| EXERCISE |
Write the next part of the passage about the lawsuit over the university's COVID-19 vaccine exemption policy, starting after its final sentence.

| PROVIDED TEXT |
▼

Both types of exemptions, pursuant to the latter policy, would only be granted if doing so would not threaten the health and safety of others.
The plaintiffs each applied for a religious exemption, with most of them citing their faith-based opposition to the use of cells derived from aborted fetuses in the development of some COVID-19 vaccines. (The vaccines as produced and administered do not contain aborted fetal cells.) Although the school denied their requests under the Sept. 1 policy, it ultimately granted several accommodations after Sept. 24, allowing the requesters to perform work remotely.
Other plaintiffs, however, resigned or were terminated because their roles required in-person care of immunocompromised or young patients.
The university then sought to dismiss the claims of the plaintiffs who received accommodations, arguing they had obtained the exemptions they wanted in the first place. It also contended the school officials involved with administering the policy were entitled to qualified immunity, which shields government employees from civil liability unless they violate a person’s clearly-established legal rights.

▲

| DATA SHOWN |
▼

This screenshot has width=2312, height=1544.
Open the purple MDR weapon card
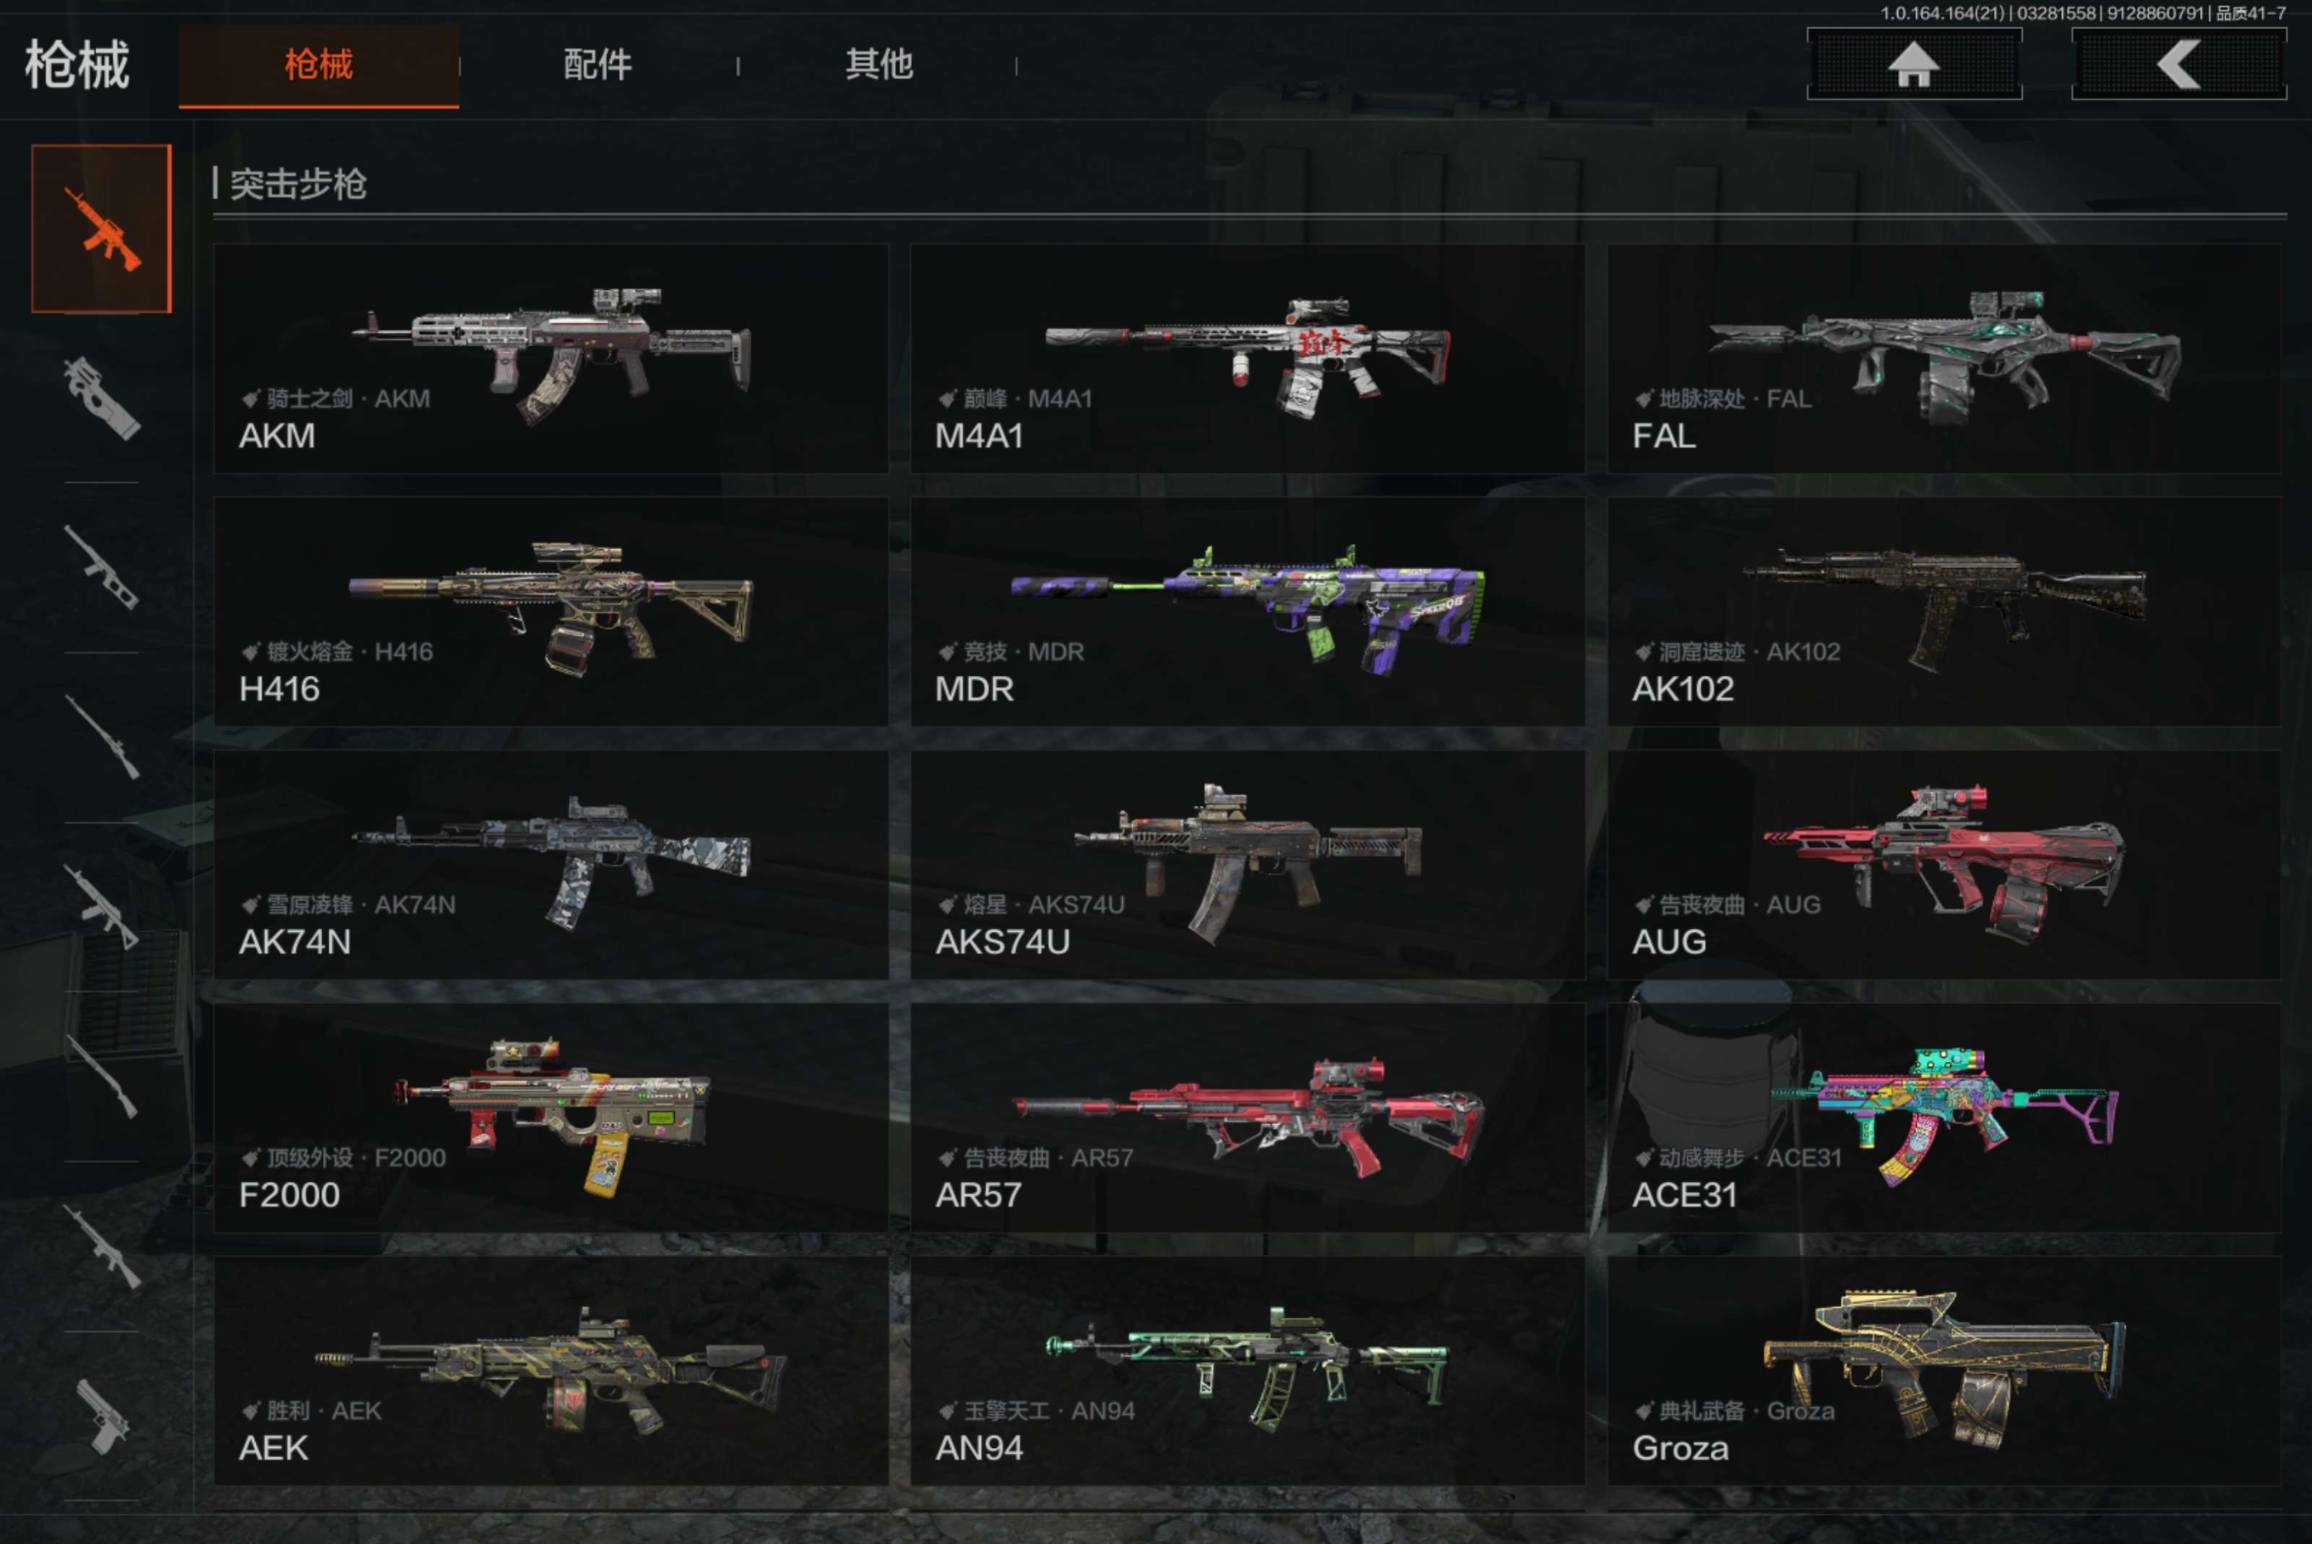tap(1247, 611)
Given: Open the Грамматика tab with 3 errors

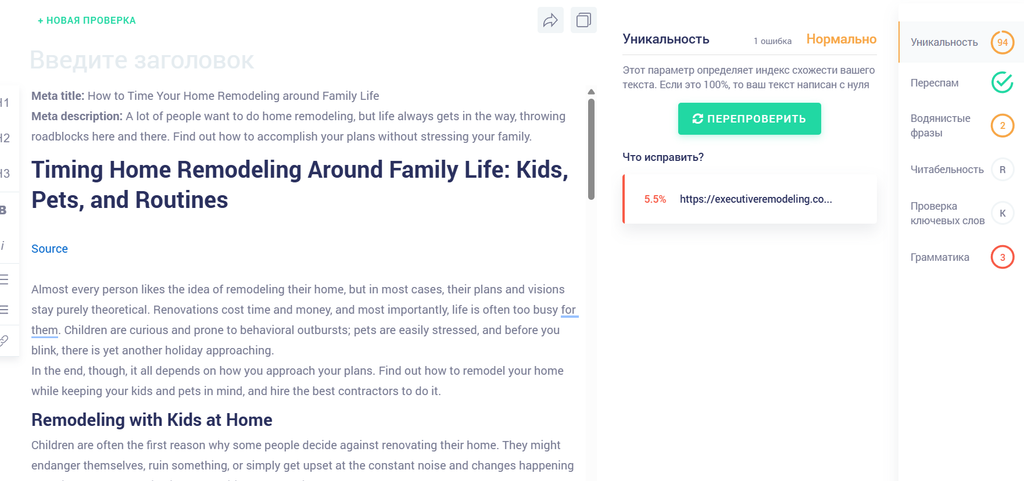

▲

| REPLY |
“(T)here was (and remains) no clearly established right to a religious exemption,” wrote attorneys for CU Anschutz. “Neither the Supreme Court nor the Tenth Circuit has held that a public university or other public education institution violates its students’ constitutional rights when it declines to provide religious exemptions to a COVID-19 vaccination requirement.”
The university added that it was not discriminating against people of faith by granting medical exemptions more broadly than religious exemptions, noting that medical exemptions are intended for people who would be physically harmed by the COVID-19 vaccine.
The plaintiffs insisted both September 2021 policies deliberately or effectively discriminated against people who have the “wrong” religious beliefs.
“This timeline reveals Defendants’ actions here as part of a sustained, unapologetic effort to eliminate all religious objectors to COVID vaccination from the Anschutz community, based on a presumptively unconstitutional distrust of their stated religious objections to COVID vaccination,” wrote lawyers for the Thomas More Society, which advocates on behalf of religious causes.
In evaluating the university’s request to dismiss the case, Moore stood by his earlier determination that school officials acted in accordance with the First Amendment in issuing the vaccination policies and, consequently, were entitled to qualified immunity on the plaintiffs’ religious freedom claims.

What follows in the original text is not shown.